Menurut cerita, selama peradaban manusia muncul di muka
bumi, hanya ada 1 manusia yang pernah mengaku paling kaya di dunia ini yang dapat
mengalahkan Tuhan. Sampai Tuhan pun dibuat mengamininya. Hanya ada seorang saja
yang suatu ketika dia teriak-teriak bahwa dia lebih kaya dari Tuhan.
Menyebabkan ia kemudian harus ditangkap oleh polisi. Lalu dia berkata “Tuhan
harta yang termahal itu adalah anak yang saleh. Dan saya punya 12 anak yang
saleh-salehah, sedangkan Tuhan tak jua punya anak 1 pun tidak.” Orang itu
bernama Abu Nawas.
Agaknya kita sekarang dikepung oleh kapital-isme yang
membuat kita bahkan sulit untuk bernafas. Tiap hari kita dijejali dengan sampah
visual. Dimana-mana orang beriklan. Mulai dari baliho di jalanan sampai di
pinggiran gincu para selebgram. Sesuatu yang sekarang dituhankan yakni segala
hal yang berkutat pada harta, tahta, dan wanita. Mereka bertiga telah dijadikan
sebagai tujuan. Bukan lagi cara atau alat untuk mencapai kebahagiaan yang
hakikat. Misalnya, orang yang membaca buku itu sebenarnya membuang waktu saja,
karena tidak mengahasilkan uang. Atau orang yang mengaji disebut sia-sia.
Sampai-sampai kita kehilangan kemanusiaan kita. Contoh kecilnya sederhana.
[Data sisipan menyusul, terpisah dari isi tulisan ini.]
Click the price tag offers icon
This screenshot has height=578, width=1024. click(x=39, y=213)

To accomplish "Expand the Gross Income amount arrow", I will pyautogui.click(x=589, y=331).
Bagaimana ketika kita dihadapkan pada kondisi ada orang yang sedang kelaparan
saat kita berjalan didepannya? Menurut hukum formal mungkin kita tidak bersalah
jika terus saja jalan. Tapi apakah itu masih bisa disebut manusia yang terikat
padanya suatu hukum moralitas. Dalam ukuran itu sikap pembiaran dihukumi
bersalah. Tapi apa daya yang terjadi di bangsa saya ini. Yang hukum formal
dibuat sendiri saja juga dikutuk-dilanggar sendiri pula, kalau bersikap baik
dengan menolong dimanfaatkan lagi buat mengumpulkan massa, ujungnya adalah
penciptaan pasar, lagi-lagi anak kandung materialisme terlahir.